Los Domingos de Cuaresma

Los cincos domingos de Cuaresma, con los tres ciclos de lecturas, contienen un programa catequético que en parte tuvo su origen en la Iglesia Primitiva, y que expone a los fieles un conjunto de temas de la mayor importancia, de modo que cada año revisen su fe y las exigencias morales que conlleva, en orden a la renovación del compromiso bautismal en la Pascua.

Las lecturas del Antiguo Testamento. – Las primeras lecturas forman un recorrido por la historia de la salvación: Orígenes, Abrahán, Éxodo, tierra prometida y profetas. Cada domingo se lee un pasaje correspondiente a uno de los momentos mencionados, cuidando de que en cada ciclo la etapa de los “orígenes” comience a continuación del otro: pecado de los primeros padres (A), Pacto con Noé (B) y el llamado “credo israelita” (C).

Las lecturas apostólicas. – Son breves pasajes que formulan el misterio pascual y la participación de los creyentes en él por medio dela Iniciación Cristiana, y han sido distribuidos en los tres ciclos de lecturas de modo que tengan conexión con alguna lectura del Antiguo Testamento o del Evangelio.

 

Las lecturas del Evangelio. – Forman, como las otras, tres ciclos autónomos que siguen un desarrollo común durante los dos primeros domingos en que se leen las narraciones de la Tentación y de la Transfiguración del Señor conforme a los tres Sinópticos: Mateo (A), Marcos (B), y Lucas (C).

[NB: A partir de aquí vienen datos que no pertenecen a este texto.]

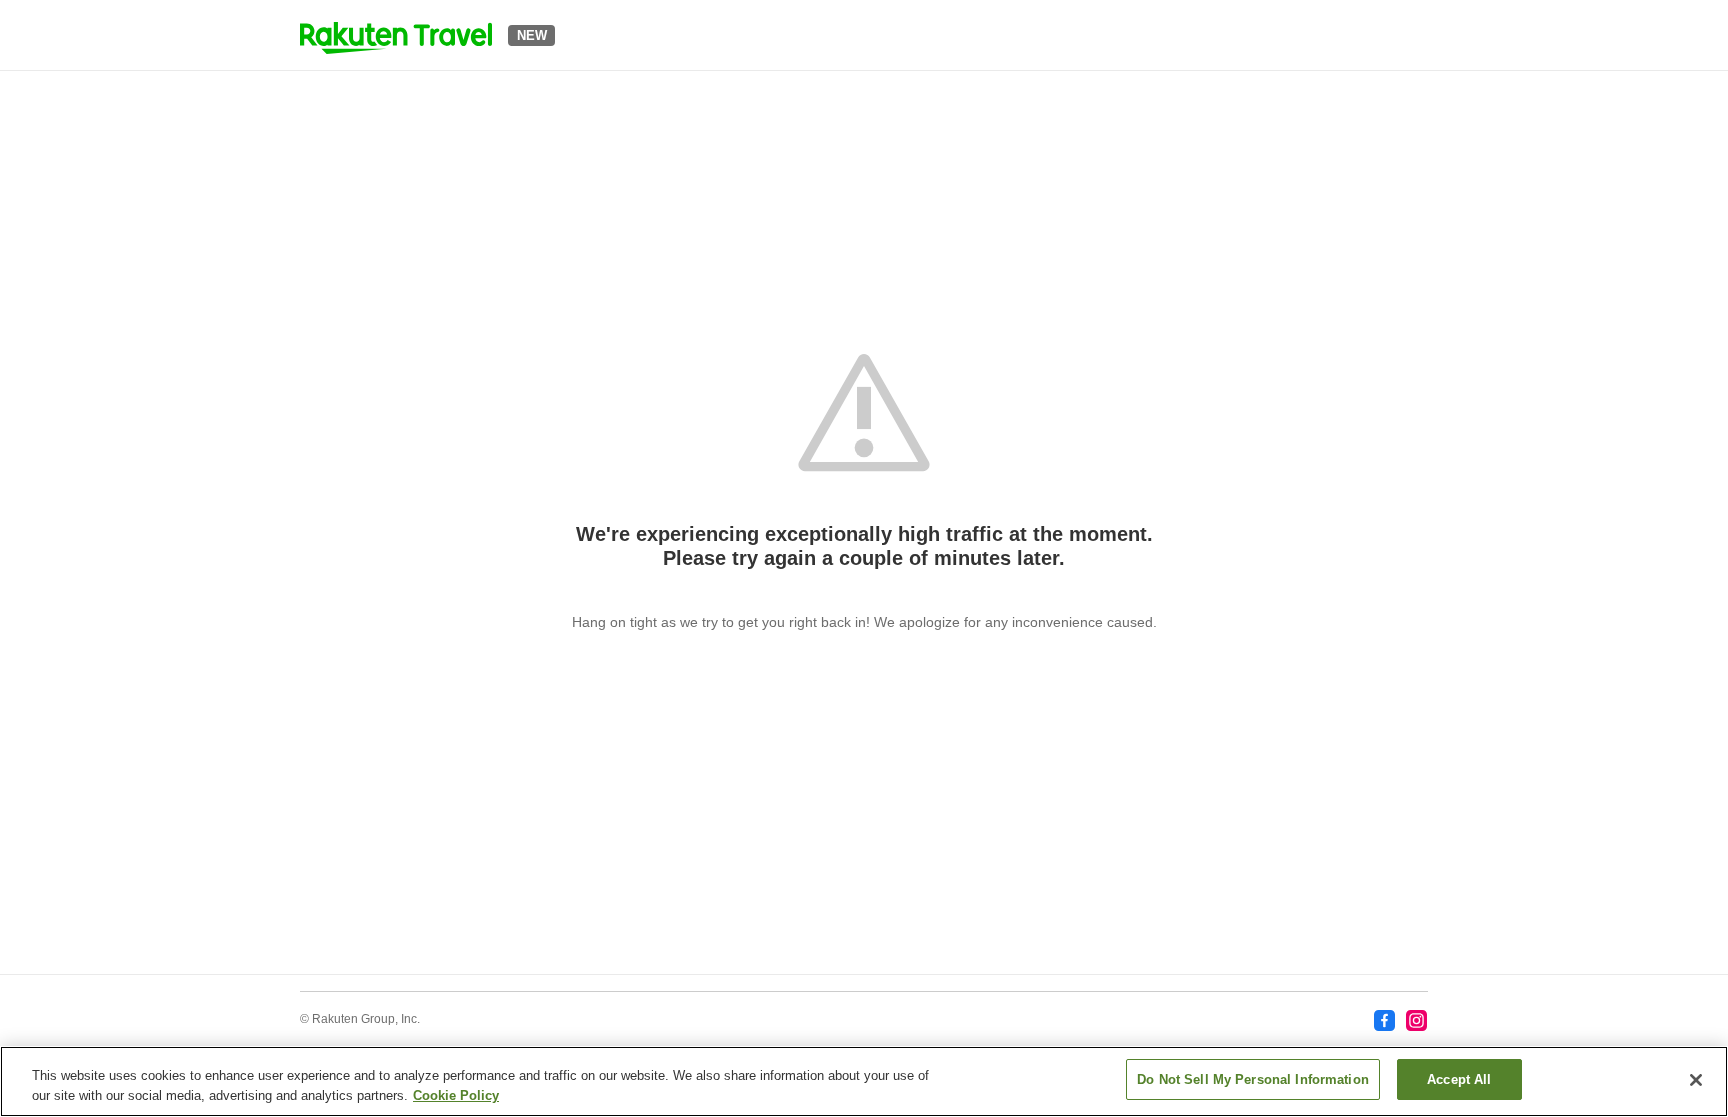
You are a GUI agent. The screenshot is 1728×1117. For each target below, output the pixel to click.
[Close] (1696, 1080)
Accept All (1459, 1079)
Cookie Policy (456, 1095)
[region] (864, 1081)
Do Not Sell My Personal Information (1253, 1079)
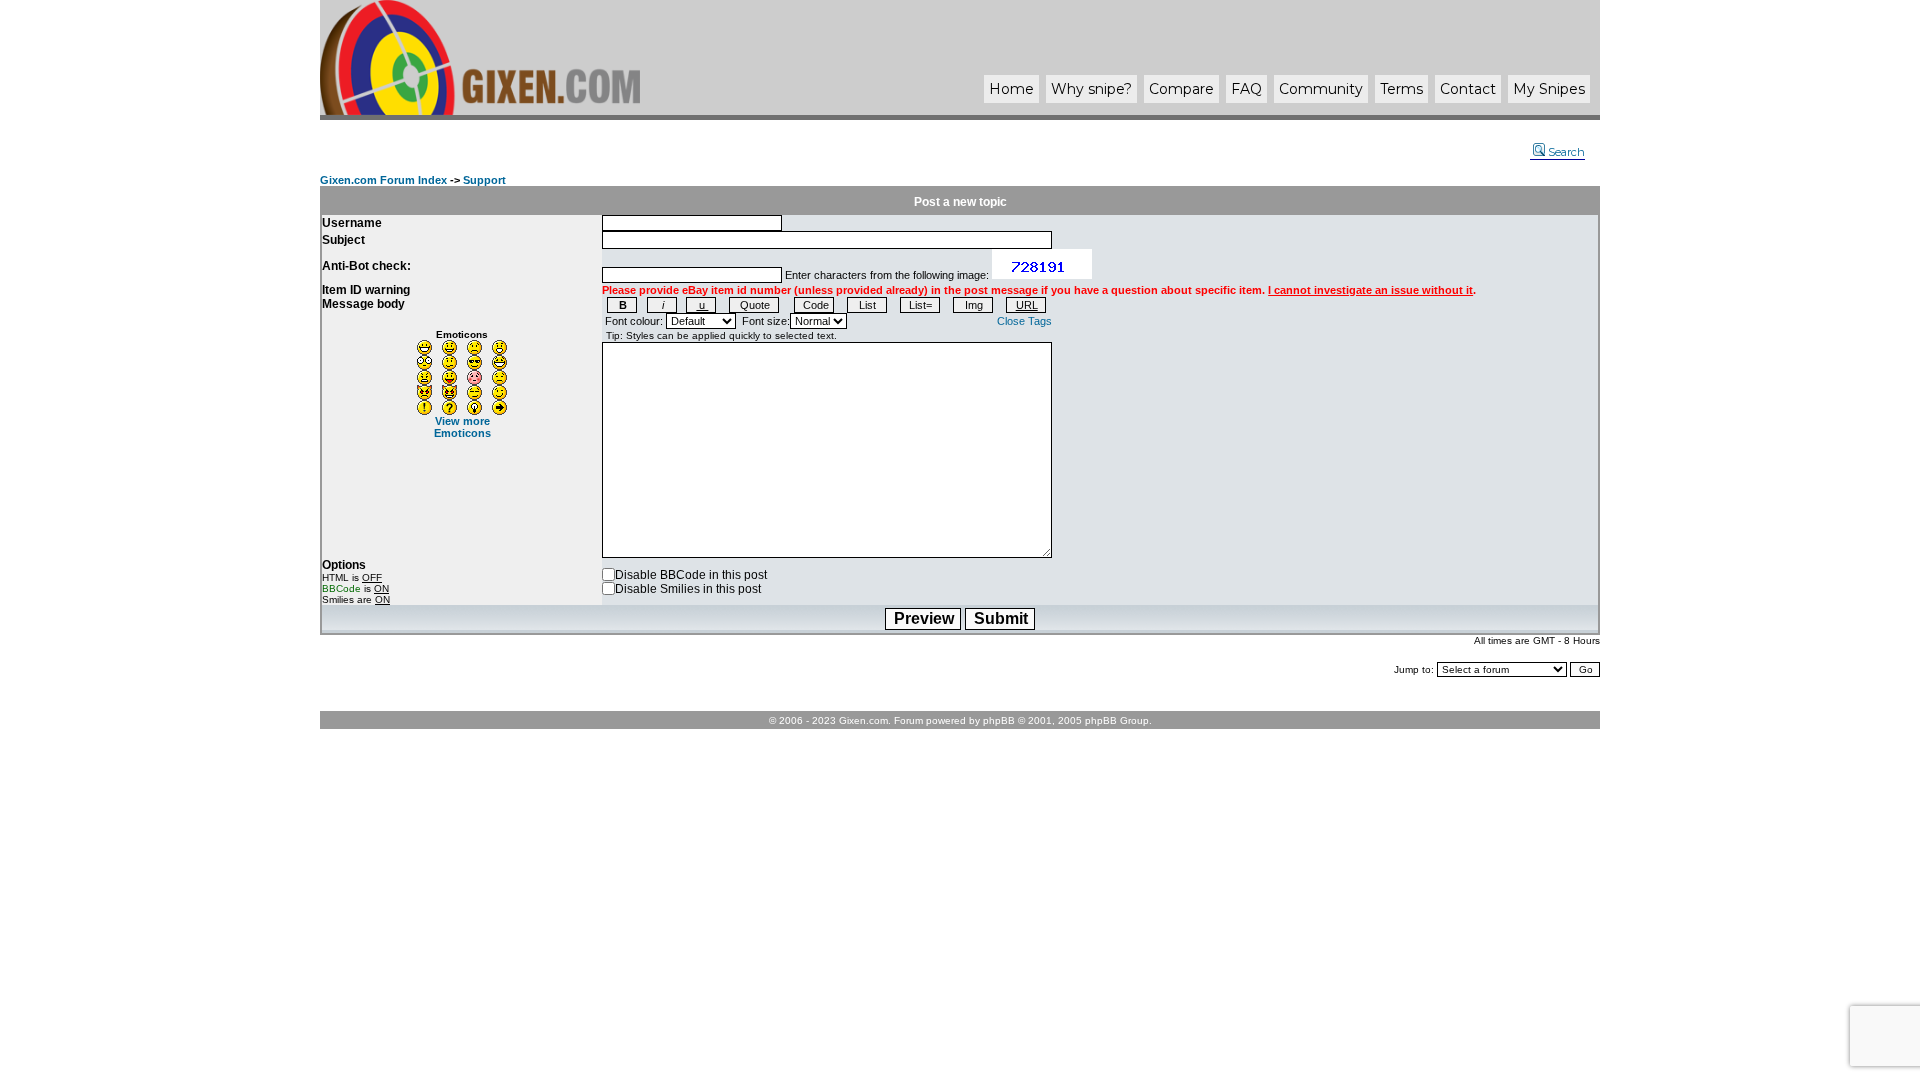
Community (1321, 89)
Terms (1401, 89)
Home (1011, 89)
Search (1566, 152)
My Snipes (1549, 89)
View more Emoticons (462, 427)
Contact (1468, 89)
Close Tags (1024, 321)
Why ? (1091, 89)
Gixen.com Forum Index (383, 180)
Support (484, 180)
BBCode (341, 588)
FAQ (1246, 89)
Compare (1181, 89)
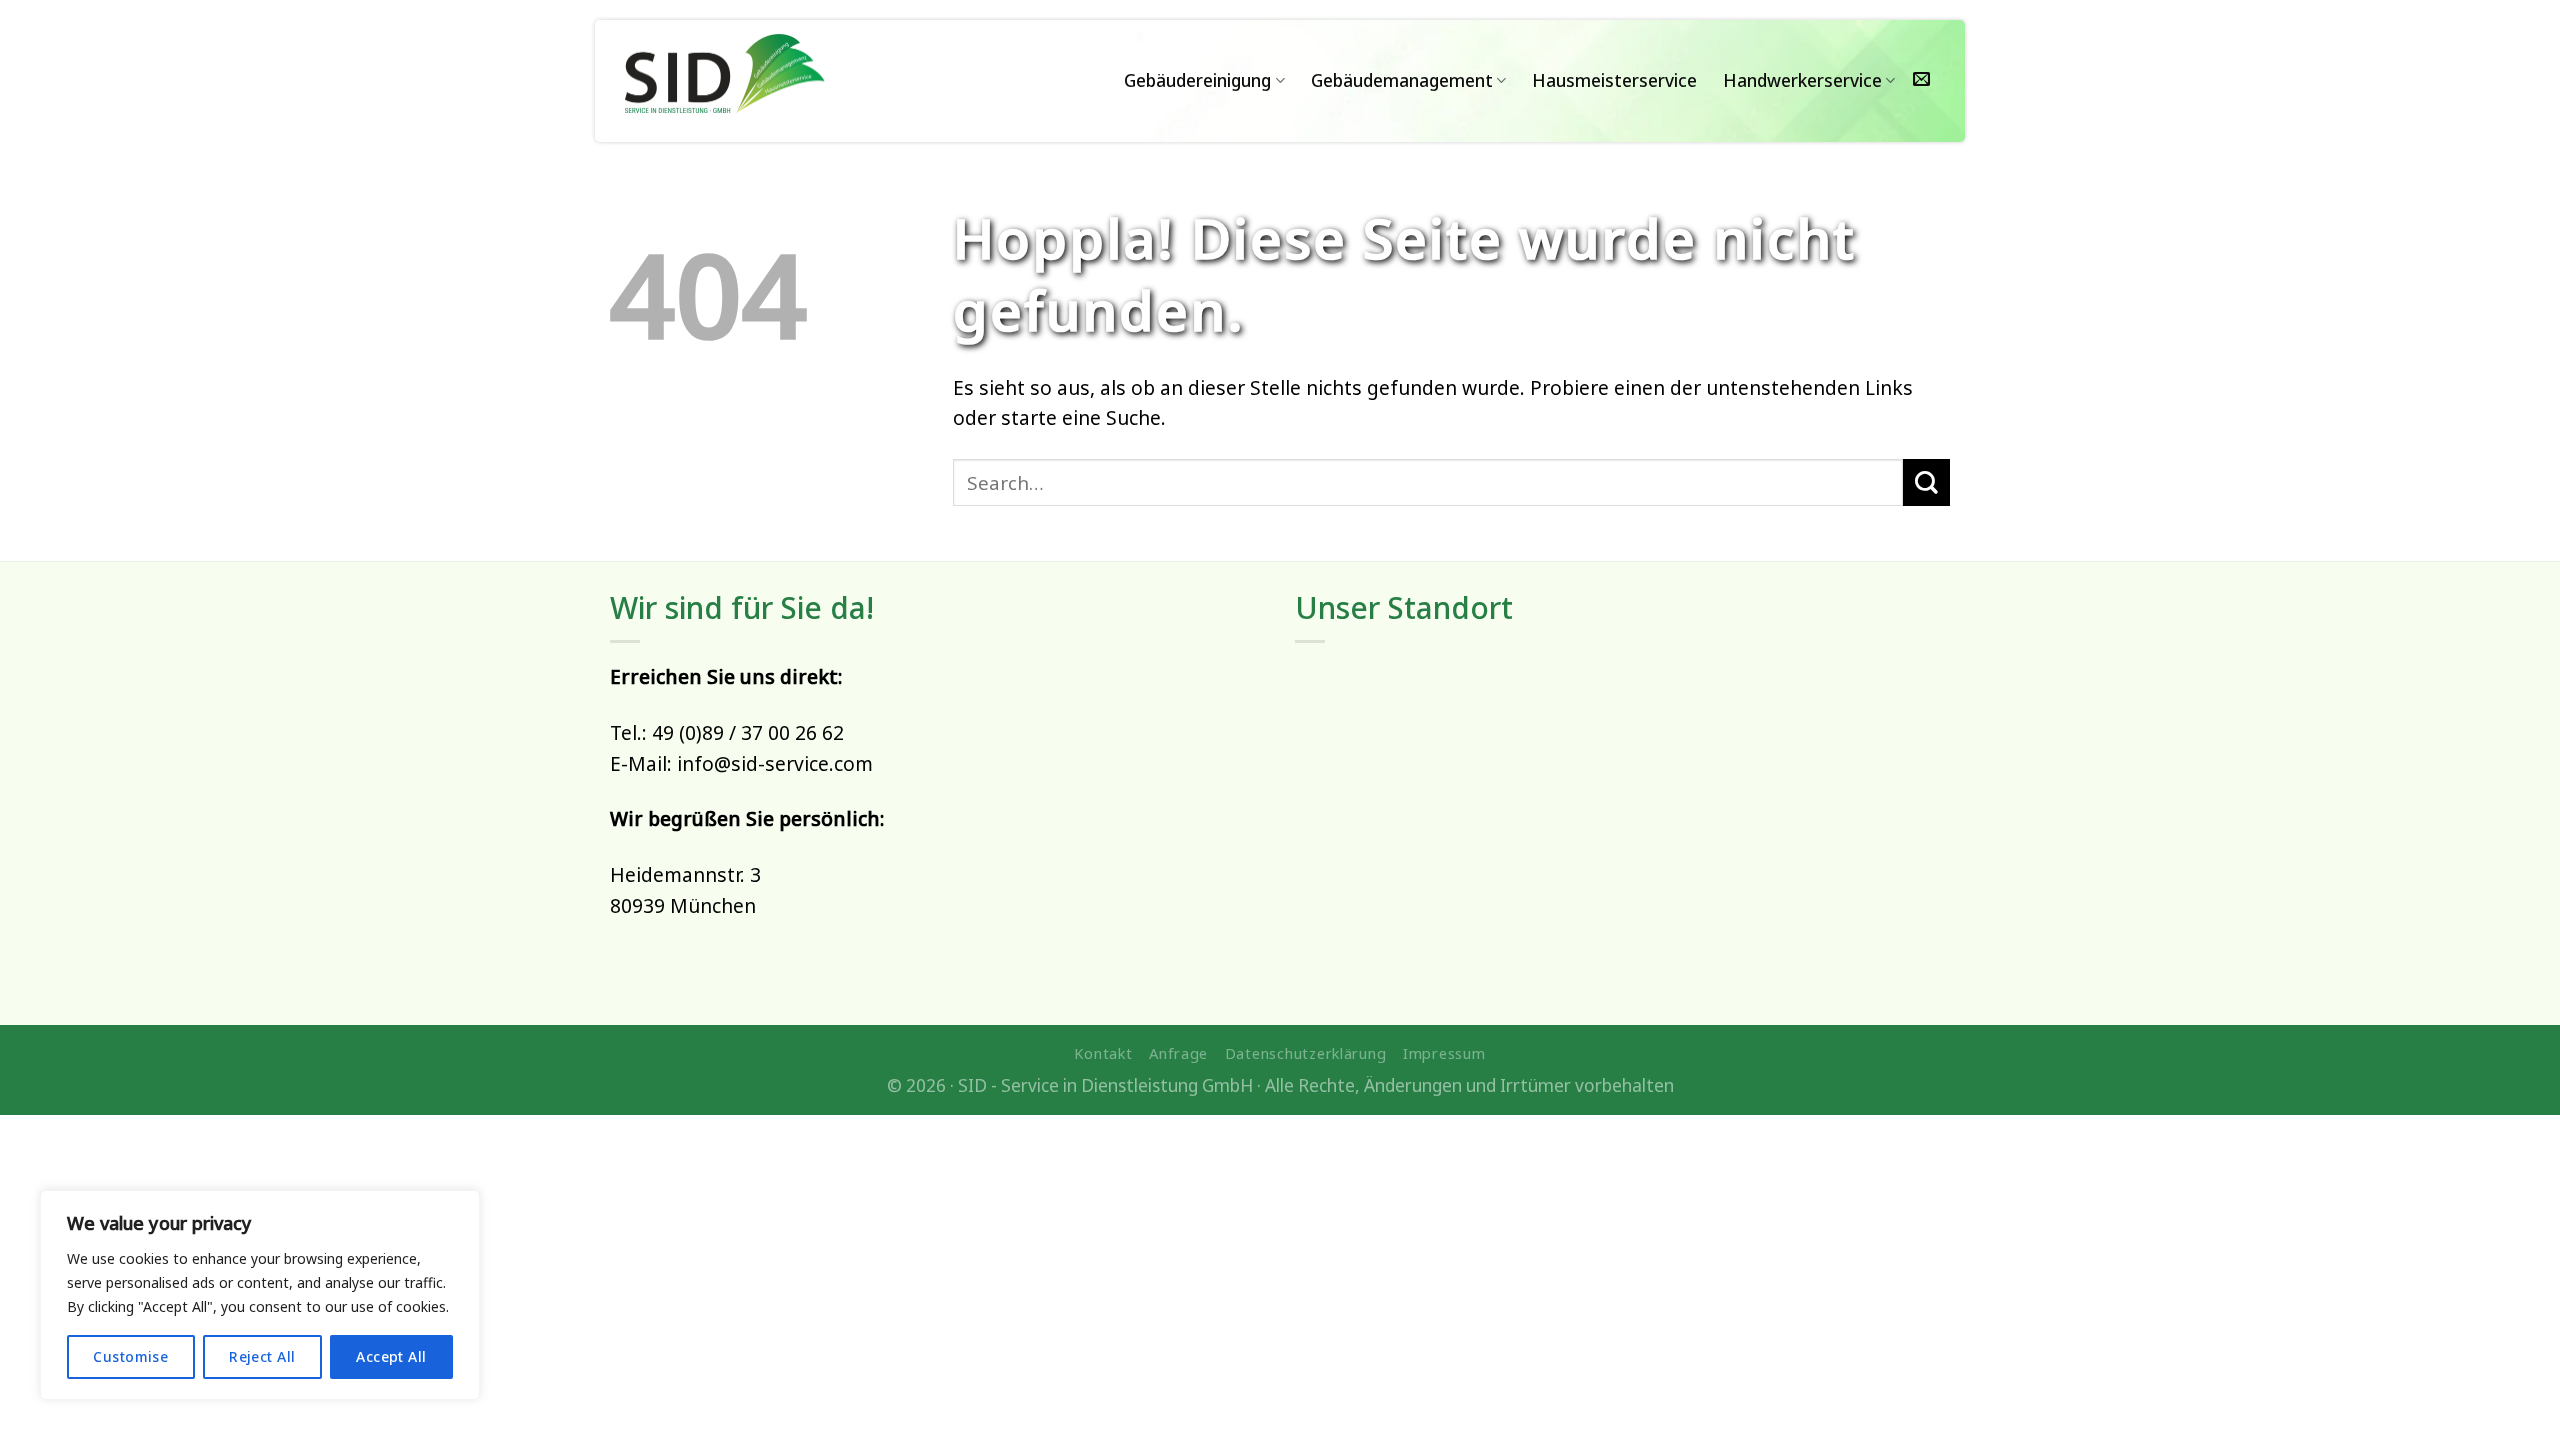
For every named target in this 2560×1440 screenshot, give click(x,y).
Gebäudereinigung (1197, 80)
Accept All (391, 1356)
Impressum (1444, 1053)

En los tres domingos siguientes, en el ciclo A se proclaman los pasajes “de la samaritana”, “del ciego de nacimiento” y “de la resurrección de Lázaro”, todos ellos del evangelio de San Juan, los cuales, siendo de gran importancia para comprender la Iniciación Cristiana. En el ciclo B se contienen pasajes de San Juan donde se profetiza e interpreta la Pasión y la Glorificación de Jesús (La señal del templo, la serpiente de bronce, el grano enterrado), mientras que en el ciclo C se proponen textos que tratan de la conversión y del perdón de los pecados (parábolas dela higuera estéril, y del hijo pródigo, la mujer adúltera).